Pozostała szansa na wzrosty, mimo piątkowych spadków – byki wciąż walczą
Z otwarciem piątkowej sesji indeksy zanotowały lekkie spadki utrzymujące się około godz. 10. WIG spadł o 0,3 proc. do 85427,13 pkt, a WIG20 stracił symbolicznie 0,1 proc. mając wartość 2461,73 pkt. Indeksom rodzimym nie pomogły lekkie wzrosty zanotowane przez indeksy wczoraj na giełdach zachodniej Europy.
Negatywny wpływ na dzisiejsze notowania na GPW ma wczorajsza spadkowa sesja na Wall Street. Dow Jones stracił 0,86 proc., S&P 500 0,6 proc., a technologiczny Nasdaq spadł najbardziej, ponad 1 proc. Na rynkach surowcowych odnotowano odbicie cen miedzi, gdzie dzisiaj rano w Londynie notowania zyskują 0,3 proc. po 3-procentowej przecenie wczoraj.
Cena miedzi jest kluczowym parametrem dla rodzimego KGHM. Po rozpoczęciu dzisiejszej sesji jego akcje traciły 1,5 proc., ale teraz skala przeceny wyhamowała.
Dane makro w centrum uwagi
Dzisiaj notowania na rynkach kapitałowych będą pod wpływem odczytów makroekonomicznych. Będzie ich sporo. Warto mieć na uwadze m.in. wstępne dane o inflacji w strefie euro (godz. 11). Rynek zakłada poziom 2,5-2,6 proc. Dzisiejszy odczyt będzie istotną informacją z punktu widzenia oczekiwanej decyzji Europejskiego Banku Centralnego w czerwcu (zakładana jest obniżka stóp). Po południu napłyną dane makro zza oceanu, m.in. raport na temat wydatków Amerykanów (godz. 14.30) oraz odczyt indeksu Chicago PMI (godz. 15.45).
Bieżący tydzień handlu
Bieżący tydzień handlu w zasadzie rozpoczął się we wtorek, ponieważ poniedziałek był dniem wolnym od obrotu na Wyspach i w USA, co skutecznie ograniczało aktywność również w Europie.

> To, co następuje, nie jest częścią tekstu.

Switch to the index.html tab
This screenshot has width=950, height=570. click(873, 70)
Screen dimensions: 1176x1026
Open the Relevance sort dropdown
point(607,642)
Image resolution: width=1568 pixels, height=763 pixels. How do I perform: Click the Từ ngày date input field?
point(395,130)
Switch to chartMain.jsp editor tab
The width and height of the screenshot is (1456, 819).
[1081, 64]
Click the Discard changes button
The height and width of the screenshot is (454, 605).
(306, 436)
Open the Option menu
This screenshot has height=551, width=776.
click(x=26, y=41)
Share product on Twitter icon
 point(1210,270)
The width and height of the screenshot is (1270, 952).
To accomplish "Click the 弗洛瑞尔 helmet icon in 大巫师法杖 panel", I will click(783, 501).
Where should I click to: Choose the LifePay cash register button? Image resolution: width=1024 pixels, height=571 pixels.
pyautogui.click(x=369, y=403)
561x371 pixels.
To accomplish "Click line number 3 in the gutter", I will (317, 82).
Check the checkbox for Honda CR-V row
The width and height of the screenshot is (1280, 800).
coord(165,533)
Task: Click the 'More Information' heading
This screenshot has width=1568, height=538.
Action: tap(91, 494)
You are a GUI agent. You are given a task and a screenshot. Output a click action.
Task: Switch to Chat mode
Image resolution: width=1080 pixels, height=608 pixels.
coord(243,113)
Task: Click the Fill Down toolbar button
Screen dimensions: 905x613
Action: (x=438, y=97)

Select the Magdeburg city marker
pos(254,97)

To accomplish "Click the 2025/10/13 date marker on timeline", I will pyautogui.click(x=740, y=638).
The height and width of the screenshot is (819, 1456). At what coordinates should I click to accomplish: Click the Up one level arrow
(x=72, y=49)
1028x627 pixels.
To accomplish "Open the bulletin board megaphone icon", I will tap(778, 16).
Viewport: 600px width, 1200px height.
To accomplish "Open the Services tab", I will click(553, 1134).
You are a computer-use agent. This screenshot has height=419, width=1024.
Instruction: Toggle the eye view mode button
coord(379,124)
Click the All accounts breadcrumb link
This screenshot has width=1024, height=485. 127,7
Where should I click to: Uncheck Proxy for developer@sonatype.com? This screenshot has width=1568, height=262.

Indeksy na warszawskiej giełdzie poruszają się w mocnym trendzie wzrostowym od jesieni 2021 r., a wiele inwestorów zastanawia się, czy jesteśmy już w końcówce hossy. Zdania są podzielone. Wiele wskaźników rynkowych rzeczywiście nakazuje ostrożność, ale nie brak też argumentów za kontynuacją wzrostów, choć o mniejszej skali niż dotychczas. Wsparciem dla rynków powinny być obniżki stóp procentowych oraz ożywienie gospodarcze, a dla tego ostatniego paliwem w Polsce będą środki z funduszy europejskich.
Fundamenty spółek co do zasady są solidne, o czym świadczą publikowane wyniki finansowe za I kwartał, wypowiedzi zarządów dotyczące całego 2024 r. oraz wypłacane w tym roku rekordowe dywidendy.
O ile WIG porusza się w mocnym trendzie wzrostowym (20 maja zanotował historyczne maksimum, przekraczając poziom 89 tys. pkt), o tyle nie można tego powiedzieć o WIG20. Mimo trwającej hossy, indeks 20 największych i najbardziej płynnych spółek odbiega od zagranicznych wskaźników. W środę na WIG20 zdecydowanie dominowali sprzedający, a indeks stracił aż 1,68 proc., spadając poniżej poziomu 2500 pkt. Kolejnym poziomem wsparcia jest teraz 2450 pkt.